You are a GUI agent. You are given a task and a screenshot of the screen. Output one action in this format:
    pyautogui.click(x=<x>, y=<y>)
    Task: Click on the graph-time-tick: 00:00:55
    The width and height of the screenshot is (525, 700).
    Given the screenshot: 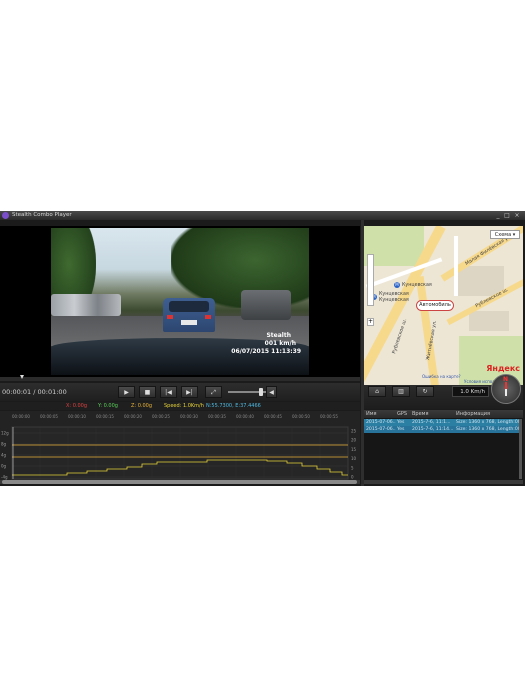 What is the action you would take?
    pyautogui.click(x=329, y=416)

___

**YOUR ASSIGNMENT:** Present the material from its first line through the line containing "The width and" as a Markdown table with the columns Row and Line, numbering each row and omitting blank lines.

**REPLY:**
| Row | Line |
|---|---|
| 1 | You are a GUI agent. You are given a task and a screenshot of the screen. Output one action in this format: |
| 2 |     pyautogui.click(x=<x>, y=<y>) |
| 3 |     Task: Click on the graph-time-tick: 00:00:55 |
| 4 |     The width and height of the screenshot is (525, 700). |